- **Task**
When the line containing "Add Women Pants to cart" appears in the entries below, begin printing there and stop after the line containing "Given: Open the sticker picker"; print each of those lines exactly and no other line.

*** Opening The data ***

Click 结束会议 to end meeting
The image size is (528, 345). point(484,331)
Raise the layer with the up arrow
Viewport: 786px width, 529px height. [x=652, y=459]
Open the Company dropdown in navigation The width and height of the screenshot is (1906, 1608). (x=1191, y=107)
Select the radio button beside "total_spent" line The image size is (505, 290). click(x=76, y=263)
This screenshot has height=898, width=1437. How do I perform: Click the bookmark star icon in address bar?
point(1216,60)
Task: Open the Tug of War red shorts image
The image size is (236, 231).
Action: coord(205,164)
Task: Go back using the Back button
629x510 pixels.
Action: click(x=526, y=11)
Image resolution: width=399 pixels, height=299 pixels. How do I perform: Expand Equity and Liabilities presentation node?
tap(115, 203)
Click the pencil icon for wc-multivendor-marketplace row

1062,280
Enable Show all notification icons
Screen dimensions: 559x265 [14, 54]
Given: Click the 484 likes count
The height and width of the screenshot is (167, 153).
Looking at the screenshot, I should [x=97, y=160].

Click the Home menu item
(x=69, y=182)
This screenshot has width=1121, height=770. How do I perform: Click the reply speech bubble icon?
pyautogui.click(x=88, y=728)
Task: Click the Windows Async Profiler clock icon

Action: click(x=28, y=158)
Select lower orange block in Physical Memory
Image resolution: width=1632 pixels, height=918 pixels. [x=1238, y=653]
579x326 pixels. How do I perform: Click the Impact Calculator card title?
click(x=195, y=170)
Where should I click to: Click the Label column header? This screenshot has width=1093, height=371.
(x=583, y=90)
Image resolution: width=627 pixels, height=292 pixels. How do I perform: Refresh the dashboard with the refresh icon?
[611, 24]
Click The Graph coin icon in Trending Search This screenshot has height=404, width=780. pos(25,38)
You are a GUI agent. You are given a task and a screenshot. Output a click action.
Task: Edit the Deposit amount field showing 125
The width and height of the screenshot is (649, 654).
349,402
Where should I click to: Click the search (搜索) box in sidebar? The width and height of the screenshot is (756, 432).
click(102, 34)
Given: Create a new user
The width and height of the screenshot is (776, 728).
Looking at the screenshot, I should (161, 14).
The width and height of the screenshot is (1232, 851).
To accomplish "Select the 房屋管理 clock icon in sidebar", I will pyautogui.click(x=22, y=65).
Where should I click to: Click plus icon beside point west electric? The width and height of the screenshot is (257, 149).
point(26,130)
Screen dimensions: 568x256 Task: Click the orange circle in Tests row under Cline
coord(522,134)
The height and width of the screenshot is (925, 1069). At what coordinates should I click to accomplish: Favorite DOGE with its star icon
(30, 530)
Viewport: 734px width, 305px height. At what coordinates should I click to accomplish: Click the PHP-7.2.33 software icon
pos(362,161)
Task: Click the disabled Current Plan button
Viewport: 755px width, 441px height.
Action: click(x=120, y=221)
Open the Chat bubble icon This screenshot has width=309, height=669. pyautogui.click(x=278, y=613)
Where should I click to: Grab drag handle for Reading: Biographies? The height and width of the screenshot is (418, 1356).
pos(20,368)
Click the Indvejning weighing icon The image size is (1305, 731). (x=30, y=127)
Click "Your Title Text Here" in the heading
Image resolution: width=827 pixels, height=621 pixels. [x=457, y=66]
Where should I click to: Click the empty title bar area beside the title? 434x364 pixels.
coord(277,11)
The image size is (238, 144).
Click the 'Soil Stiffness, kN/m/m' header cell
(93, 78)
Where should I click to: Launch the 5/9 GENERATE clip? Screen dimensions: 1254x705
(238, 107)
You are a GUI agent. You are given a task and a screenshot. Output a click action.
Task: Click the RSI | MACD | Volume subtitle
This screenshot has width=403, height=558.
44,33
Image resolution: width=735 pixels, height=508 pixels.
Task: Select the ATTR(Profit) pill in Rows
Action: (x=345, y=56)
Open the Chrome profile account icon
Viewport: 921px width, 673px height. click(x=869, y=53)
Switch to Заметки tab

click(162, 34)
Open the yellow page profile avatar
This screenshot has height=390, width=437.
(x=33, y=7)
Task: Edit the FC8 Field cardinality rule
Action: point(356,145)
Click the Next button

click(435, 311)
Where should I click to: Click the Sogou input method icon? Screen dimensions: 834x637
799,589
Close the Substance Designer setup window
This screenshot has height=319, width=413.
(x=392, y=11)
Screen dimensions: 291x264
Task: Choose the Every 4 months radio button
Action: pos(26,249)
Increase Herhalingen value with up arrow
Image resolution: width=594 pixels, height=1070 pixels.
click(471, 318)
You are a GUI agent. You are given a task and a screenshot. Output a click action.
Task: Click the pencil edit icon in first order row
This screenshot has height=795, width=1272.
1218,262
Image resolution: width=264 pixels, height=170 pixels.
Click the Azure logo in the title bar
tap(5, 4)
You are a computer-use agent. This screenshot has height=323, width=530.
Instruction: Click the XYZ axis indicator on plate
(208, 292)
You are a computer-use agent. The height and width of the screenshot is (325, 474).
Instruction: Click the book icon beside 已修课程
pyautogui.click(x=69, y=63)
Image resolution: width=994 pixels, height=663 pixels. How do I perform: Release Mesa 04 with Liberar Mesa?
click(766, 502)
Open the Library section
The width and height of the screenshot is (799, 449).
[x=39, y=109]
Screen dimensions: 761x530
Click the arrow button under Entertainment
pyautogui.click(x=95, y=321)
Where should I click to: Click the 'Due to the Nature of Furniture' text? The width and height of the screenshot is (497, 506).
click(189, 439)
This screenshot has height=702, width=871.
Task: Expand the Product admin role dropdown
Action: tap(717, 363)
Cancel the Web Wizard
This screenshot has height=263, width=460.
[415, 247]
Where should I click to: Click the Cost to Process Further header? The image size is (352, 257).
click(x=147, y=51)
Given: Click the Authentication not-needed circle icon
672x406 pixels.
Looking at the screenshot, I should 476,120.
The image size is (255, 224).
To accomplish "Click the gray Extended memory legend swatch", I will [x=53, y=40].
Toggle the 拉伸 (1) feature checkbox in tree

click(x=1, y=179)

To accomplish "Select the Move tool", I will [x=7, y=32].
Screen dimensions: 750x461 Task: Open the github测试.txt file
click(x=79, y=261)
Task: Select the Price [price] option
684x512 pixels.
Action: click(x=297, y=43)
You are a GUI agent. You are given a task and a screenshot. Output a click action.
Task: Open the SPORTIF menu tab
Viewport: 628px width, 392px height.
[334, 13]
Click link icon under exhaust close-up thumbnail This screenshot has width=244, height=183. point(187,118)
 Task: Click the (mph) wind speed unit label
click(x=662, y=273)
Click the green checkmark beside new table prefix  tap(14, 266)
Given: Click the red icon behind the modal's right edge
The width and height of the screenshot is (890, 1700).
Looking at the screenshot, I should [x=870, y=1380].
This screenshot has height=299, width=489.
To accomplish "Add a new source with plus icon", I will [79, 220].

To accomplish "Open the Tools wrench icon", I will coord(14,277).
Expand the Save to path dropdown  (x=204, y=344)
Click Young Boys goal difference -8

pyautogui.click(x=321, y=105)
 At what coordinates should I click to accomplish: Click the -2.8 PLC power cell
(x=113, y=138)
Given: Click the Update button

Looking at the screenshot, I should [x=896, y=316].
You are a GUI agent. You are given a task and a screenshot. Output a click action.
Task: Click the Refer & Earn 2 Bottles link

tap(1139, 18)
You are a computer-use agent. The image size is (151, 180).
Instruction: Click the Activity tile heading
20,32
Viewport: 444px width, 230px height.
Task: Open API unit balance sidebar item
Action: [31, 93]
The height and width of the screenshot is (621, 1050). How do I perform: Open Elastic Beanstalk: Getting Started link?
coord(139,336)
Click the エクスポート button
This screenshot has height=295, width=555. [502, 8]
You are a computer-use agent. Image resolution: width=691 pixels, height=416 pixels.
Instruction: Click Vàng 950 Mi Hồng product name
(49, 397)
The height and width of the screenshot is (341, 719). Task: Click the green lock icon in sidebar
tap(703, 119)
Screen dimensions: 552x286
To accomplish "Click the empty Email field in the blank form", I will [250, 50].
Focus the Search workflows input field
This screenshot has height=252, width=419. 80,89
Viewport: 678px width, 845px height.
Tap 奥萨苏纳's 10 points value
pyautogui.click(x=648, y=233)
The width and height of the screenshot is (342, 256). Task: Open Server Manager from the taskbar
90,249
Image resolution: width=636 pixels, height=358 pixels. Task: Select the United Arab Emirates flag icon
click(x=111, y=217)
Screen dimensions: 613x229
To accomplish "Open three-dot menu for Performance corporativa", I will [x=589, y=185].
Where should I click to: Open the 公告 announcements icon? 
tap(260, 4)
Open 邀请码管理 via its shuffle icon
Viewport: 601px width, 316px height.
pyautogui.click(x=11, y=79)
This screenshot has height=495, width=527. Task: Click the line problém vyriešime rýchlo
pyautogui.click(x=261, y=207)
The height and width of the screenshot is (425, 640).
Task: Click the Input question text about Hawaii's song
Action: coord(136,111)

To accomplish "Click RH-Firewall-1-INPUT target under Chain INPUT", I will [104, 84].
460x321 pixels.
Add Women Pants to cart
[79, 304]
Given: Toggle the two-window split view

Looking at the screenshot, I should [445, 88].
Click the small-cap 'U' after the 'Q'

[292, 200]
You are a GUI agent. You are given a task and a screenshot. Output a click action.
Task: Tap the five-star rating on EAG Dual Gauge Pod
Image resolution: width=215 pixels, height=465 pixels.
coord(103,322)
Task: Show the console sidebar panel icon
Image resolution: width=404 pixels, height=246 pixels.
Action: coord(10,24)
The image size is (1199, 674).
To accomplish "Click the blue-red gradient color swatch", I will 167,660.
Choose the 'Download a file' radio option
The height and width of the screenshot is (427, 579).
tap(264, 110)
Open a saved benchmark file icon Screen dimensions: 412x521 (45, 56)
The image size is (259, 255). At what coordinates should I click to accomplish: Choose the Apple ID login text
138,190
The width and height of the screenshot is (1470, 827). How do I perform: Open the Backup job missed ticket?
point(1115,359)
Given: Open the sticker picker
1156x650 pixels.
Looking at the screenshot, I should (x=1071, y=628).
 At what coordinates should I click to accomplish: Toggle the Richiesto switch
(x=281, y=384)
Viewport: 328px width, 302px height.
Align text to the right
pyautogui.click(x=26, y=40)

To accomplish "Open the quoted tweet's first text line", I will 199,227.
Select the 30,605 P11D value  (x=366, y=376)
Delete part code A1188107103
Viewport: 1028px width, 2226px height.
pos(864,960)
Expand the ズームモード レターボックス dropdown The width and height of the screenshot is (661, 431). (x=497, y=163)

*** Closing The data ***

- **Answer section**
Add Women Pants to cart
[79, 304]
Given: Toggle the two-window split view

Looking at the screenshot, I should [445, 88].
Click the small-cap 'U' after the 'Q'

[292, 200]
You are a GUI agent. You are given a task and a screenshot. Output a click action.
Task: Tap the five-star rating on EAG Dual Gauge Pod
Image resolution: width=215 pixels, height=465 pixels.
coord(103,322)
Task: Show the console sidebar panel icon
Image resolution: width=404 pixels, height=246 pixels.
Action: coord(10,24)
The image size is (1199, 674).
To accomplish "Click the blue-red gradient color swatch", I will 167,660.
Choose the 'Download a file' radio option
The height and width of the screenshot is (427, 579).
tap(264, 110)
Open a saved benchmark file icon Screen dimensions: 412x521 (45, 56)
The image size is (259, 255). At what coordinates should I click to accomplish: Choose the Apple ID login text
138,190
The width and height of the screenshot is (1470, 827). How do I perform: Open the Backup job missed ticket?
point(1115,359)
Given: Open the sticker picker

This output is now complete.